» **Problems to solve**:
1. In the commentary on Malta and the grey list, repeat the passage that begins with the words containing "Malta faced increased" and ends with "still has motivation.", swapping "monitoring" for "oversight" everywhere.
2. Answer these questions from the commentary on Malta and the grey list:
(a) What was Malta classified as last year?
(b) What did Robert Abela declare?
(c) What record does Malta hold?

* START Document section *

Last year, Malta failed its final exam. It was classified as a high-risk jurisdiction for money laundering.

Malta faced increased monitoring. It was condemned to repeat the year with intensive coaching, monitoring and checks. Malta, thankfully, managed to claw itself out of that list.

This year, Malta won the prize for effort – for trying to encourage the weak student who badly lacks potential but still has motivation.

But Robert Abela thinks he’s got the first in class prize. He thinks he’s the best pupil in the school. “Today, Malta is an example to other jurisdictions,” he declared.

No, it is not.

Malta is a country that reached the absolute pits and was thrown in the naughty corner with Burkina Faso, Haiti, Mali, Myanmar, South Sudan, Uganda and Yemen. It holds the record of the only European Union state ever put onto the grey list.

After much handholding, threats and pressure, it managed to clamber out of that corner – only just. That’s far from being “an example to other jurisdictions”. The only example for others is how not to completely ruin your country’s investment potential.

* END Document section *
* START Information given *

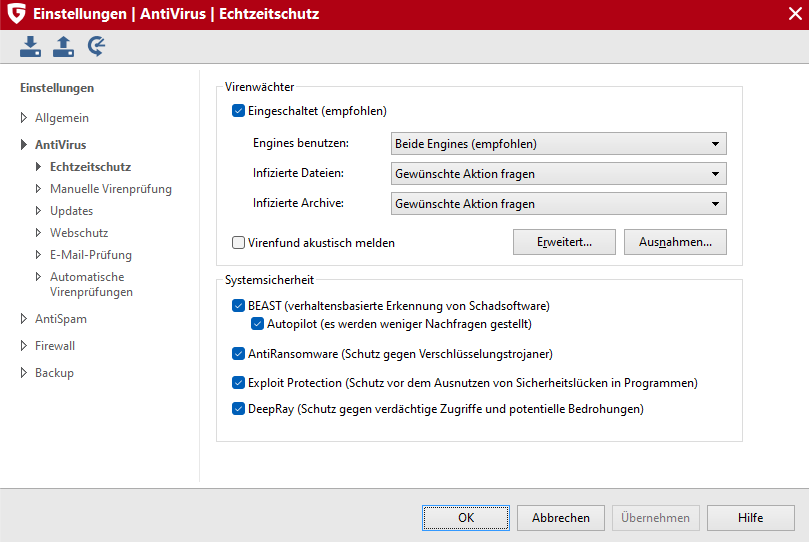809x542 pixels.
Task: Open the Firewall settings section
Action: tap(55, 346)

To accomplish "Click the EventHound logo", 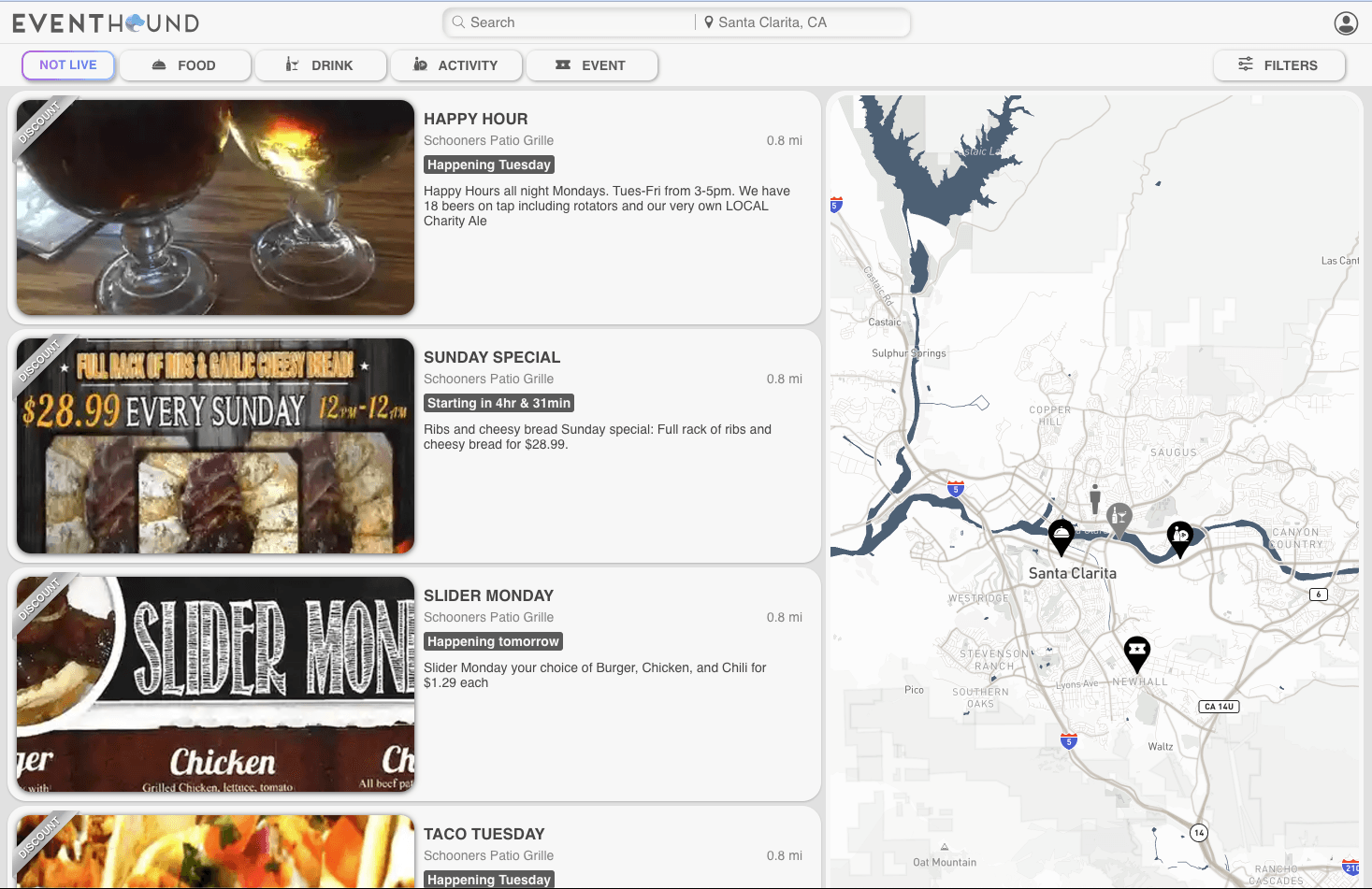I will (106, 23).
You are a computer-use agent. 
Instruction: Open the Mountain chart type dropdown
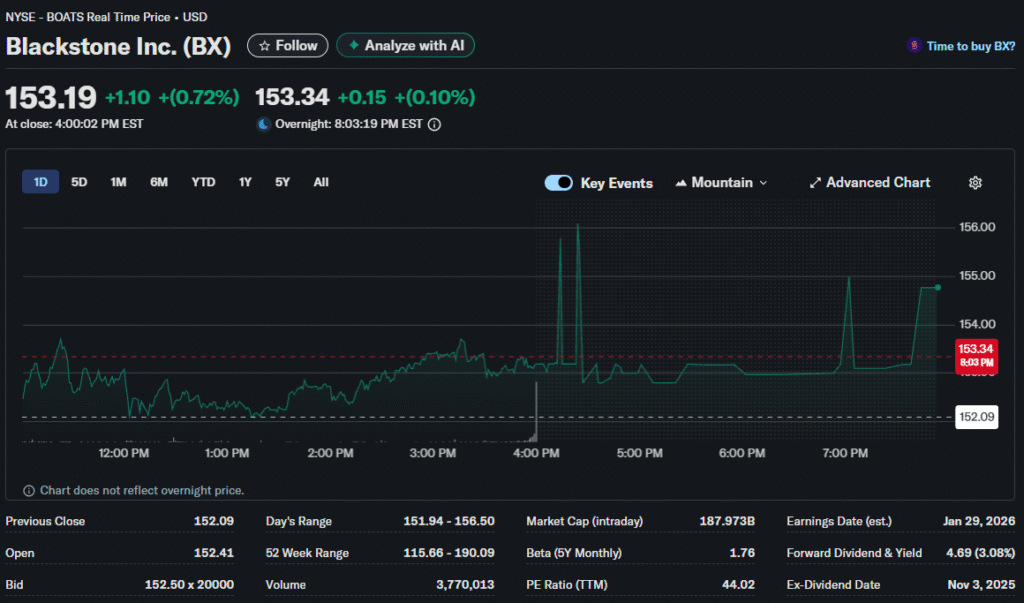point(722,183)
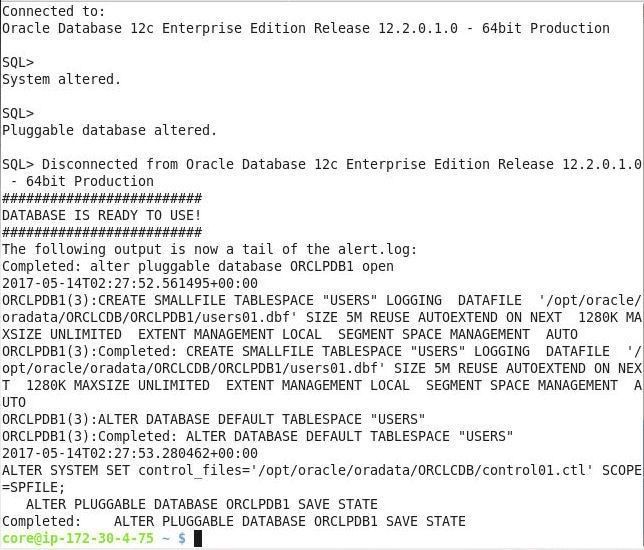Click 'ORCLPDB1(3):ALTER DATABASE DEFAULT TABLESPACE' line
This screenshot has width=644, height=550.
[x=214, y=419]
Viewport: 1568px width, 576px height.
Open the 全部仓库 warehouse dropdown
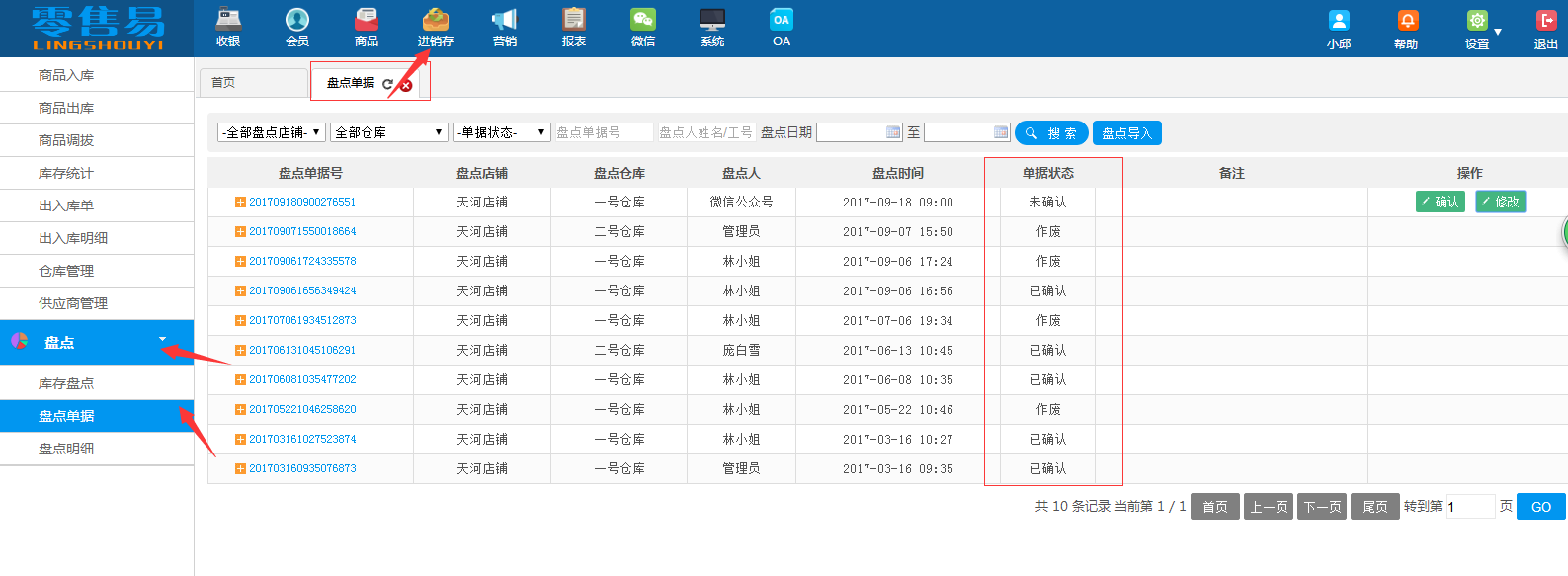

* END Information given *

» **Task-by-task solutions**:
1.
Malta faced increased oversight. It was condemned to repeat the year with intensive coaching, oversight and checks. Malta, thankfully, managed to claw itself out of that list.

This year, Malta won the prize for effort – for trying to encourage the weak student who badly lacks potential but still has motivation.

2.
(a) A high-risk jurisdiction for money laundering.
(b) "Today, Malta is an example to other jurisdictions."
(c) It is the only European Union state ever put onto the grey list.